Il 2025 dovrebbe essere caratterizzato da un’accelerazione della crescita globale e da un proseguimento della ripresa degli utili societari nei titoli dei mercati emergenti (EM). L’aumento della volatilità dovrebbe offrire agli investitori attivi l’opportunità di registrare una sovraperformance, mentre il contesto macro potrebbe rivelarsi migliore di quanto attualmente temuto.
I mercati emergenti sono orientati positivamente alla crescita globale, spiega Charles Walsh, Emerging Markets Equities portfolio manager di Mirabaud Asset Management. Con gli Stati Uniti e la Cina destinati entrambi a ricevere una spinta nel 2025 – i primi grazie al sostegno fiscale e ai tagli alle tasse, la seconda grazie agli stimoli da parte delle autorità – dovremmo assistere a un’accelerazione della crescita nelle due principali economie mondiali, e questo è proprio il contesto in cui le azioni EM tendono a brillare. Allo stesso tempo, la ripresa degli utili iniziata nel 2023 nel settore tecnologico e successivamente ampliatasi dovrebbe continuare a sostenere i rendimenti delle azioni EM. Questi utili sono sottovalutati rispetto al passato e sarebbero ulteriormente favoriti dalla ripresa della crescita globale.
I dazi Trump
Molti temono che le tariffe proposte da Trump siano inflazionistiche. Tuttavia, questi timori potrebbero essere superati se la deregolamentazione del settore energetico statunitense porterà a una riduzione dei costi del carburante e dell’energia. Questa compensazione a un evento altrimenti inflazionistico potrebbe fornire uno scenario stabile per le azioni EM.
La previsione più sicura per il 2025 è che con il ritorno di Trump alla guida degli Stati Uniti probabilmente assisteremo a una maggiore volatilità. L’azionario EM è un’asset class varia ed eterogenea, con rischi da evitare e opportunità da cui trarre profitto. Con l’aumento della volatilità e della dispersione dei rendimenti, il 2025 sarà probabilmente un anno in cui la gestione attiva dimostrerà il suo valore.
La Cina e Biden
Guardando alla Cina, per Biden la lotta contro Pechino è ideologica. La Cina è il nemico da contenere e limitare con ogni mezzo a disposizione. Trump è transazionale, concentrato invece sulla bilancia commerciale e su un accordo migliore per i lavoratori statunitensi. Ironia della sorte, sottolinea l’esperto, il suo ritorno alla Casa Bianca potrebbe annunciare un approccio più razionale al commercio e un migliore rapporto di collaborazione tra i due Paesi.

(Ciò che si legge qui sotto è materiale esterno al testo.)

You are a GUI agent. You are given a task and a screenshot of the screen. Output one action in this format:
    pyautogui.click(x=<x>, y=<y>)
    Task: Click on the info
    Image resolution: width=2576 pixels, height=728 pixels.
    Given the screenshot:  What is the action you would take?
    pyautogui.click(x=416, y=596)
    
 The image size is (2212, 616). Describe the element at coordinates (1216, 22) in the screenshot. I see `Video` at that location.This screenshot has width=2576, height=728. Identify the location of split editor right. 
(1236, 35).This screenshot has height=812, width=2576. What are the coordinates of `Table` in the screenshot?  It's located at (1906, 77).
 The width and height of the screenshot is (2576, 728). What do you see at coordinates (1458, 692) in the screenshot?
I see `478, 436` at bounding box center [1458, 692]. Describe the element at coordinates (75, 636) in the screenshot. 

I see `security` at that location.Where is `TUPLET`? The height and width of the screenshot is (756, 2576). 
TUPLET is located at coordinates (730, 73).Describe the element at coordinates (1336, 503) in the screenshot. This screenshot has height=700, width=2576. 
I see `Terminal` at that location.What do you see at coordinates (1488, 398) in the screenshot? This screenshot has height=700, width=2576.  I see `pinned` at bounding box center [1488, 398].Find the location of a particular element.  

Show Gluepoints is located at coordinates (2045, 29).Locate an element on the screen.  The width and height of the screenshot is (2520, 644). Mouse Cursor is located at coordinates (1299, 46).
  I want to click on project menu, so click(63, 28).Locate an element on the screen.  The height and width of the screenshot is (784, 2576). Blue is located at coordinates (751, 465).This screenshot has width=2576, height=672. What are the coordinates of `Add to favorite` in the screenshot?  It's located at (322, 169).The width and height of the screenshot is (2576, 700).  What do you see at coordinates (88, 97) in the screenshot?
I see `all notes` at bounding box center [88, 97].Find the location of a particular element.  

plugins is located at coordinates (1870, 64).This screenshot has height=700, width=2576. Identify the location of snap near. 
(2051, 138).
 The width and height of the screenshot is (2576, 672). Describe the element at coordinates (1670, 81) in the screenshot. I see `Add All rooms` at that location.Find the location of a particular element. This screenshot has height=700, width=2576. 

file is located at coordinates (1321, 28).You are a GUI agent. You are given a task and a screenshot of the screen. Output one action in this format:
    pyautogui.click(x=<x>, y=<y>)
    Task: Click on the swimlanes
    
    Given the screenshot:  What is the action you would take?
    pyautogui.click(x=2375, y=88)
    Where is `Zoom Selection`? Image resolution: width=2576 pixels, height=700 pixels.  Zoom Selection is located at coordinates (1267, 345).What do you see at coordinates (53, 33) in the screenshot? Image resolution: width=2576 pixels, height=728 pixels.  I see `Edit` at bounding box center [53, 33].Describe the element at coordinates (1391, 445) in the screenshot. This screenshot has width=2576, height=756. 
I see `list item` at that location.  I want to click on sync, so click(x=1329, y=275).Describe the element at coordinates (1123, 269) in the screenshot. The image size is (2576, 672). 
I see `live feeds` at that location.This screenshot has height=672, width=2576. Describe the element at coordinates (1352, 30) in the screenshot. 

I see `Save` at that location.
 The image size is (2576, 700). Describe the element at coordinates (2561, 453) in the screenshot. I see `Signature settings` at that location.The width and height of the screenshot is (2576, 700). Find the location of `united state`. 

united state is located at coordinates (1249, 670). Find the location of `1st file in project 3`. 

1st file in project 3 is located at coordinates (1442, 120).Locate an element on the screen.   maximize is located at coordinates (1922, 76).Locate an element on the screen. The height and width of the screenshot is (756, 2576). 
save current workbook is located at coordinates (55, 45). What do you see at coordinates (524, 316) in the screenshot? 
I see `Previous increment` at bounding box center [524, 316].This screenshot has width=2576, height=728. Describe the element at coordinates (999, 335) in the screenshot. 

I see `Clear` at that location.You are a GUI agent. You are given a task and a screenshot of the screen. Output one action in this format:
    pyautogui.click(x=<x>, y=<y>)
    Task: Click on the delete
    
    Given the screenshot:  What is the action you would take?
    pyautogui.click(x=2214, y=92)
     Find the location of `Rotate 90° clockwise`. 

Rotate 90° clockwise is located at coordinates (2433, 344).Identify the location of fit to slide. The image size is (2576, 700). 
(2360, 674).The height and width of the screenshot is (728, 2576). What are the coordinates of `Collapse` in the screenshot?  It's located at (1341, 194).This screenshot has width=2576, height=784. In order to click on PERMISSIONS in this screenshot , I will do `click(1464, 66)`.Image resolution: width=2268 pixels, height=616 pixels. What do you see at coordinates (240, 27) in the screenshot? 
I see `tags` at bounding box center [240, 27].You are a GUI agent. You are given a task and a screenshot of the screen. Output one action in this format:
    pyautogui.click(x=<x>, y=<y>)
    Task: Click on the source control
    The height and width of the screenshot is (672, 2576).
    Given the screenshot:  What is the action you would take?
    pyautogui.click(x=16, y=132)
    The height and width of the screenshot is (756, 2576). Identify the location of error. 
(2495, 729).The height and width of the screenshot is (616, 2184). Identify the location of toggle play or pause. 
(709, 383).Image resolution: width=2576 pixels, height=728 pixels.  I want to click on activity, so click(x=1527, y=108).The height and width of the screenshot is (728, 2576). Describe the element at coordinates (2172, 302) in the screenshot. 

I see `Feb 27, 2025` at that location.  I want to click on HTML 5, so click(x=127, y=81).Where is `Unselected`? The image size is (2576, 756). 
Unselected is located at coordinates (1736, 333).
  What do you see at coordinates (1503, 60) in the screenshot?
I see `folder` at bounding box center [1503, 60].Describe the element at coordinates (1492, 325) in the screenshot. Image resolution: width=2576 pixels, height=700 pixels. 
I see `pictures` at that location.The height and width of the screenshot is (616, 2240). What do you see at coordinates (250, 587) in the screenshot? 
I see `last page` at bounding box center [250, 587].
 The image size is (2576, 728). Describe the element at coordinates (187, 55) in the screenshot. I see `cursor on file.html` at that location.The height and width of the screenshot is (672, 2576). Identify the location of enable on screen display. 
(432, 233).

Durante il primo mandato di Trump, sono stati applicati dazi su alcune importazioni cinesi a causa degli squilibri commerciali tra i due Paesi. Ci si aspettava che Biden fosse più morbido nei confronti della Cina, ma in realtà ha mantenuto i dazi di Trump e ha aggiunto restrizioni proprie. Anche nelle sue ultime settimane di presidenza, Biden ha cercato di rendere ancora più rigido l’accesso della Cina alla tecnologia statunitense, indipendentemente dal fatto che ciò danneggi gli interessi degli Stati Uniti o dei suoi alleati.
Se la seconda amministrazione Trump mira a riportare i posti di lavoro negli Stati Uniti, ci sono molte aziende cinesi attualmente escluse dal mercato statunitense (si pensi a BYD, che è soggetta a dazi del 100% sui suoi veicoli elettrici) che vorrebbero costruire fabbriche negli Stati Uniti e avere accesso ai suoi consumatori. Lo stesso si è visto con le aziende automobilistiche giapponesi negli anni ’70 e ’80. E se Trump ascolterà le aziende statunitensi, in particolare i giganti della tecnologia come Nvidia che vorrebbero vendere di più in Cina, alcune delle restrizioni di Biden potrebbero addirittura essere eliminate.
Se Trump dovesse procedere con l’imposizione di dazi severi, la Cina ha dichiarato l’intenzione di dare vita a stimoli significativi per compensare eventuali danni economici. Un’ampia dose di sostegno in un Paese che sta già investendo in modo significativo nella propria capacità di ripresa interna fornirebbe un forte supporto alle azioni cinesi.
In ogni caso, Trump 2.0 potrebbe essere proprio ciò di cui la Cina ha bisogno per un buon 2025.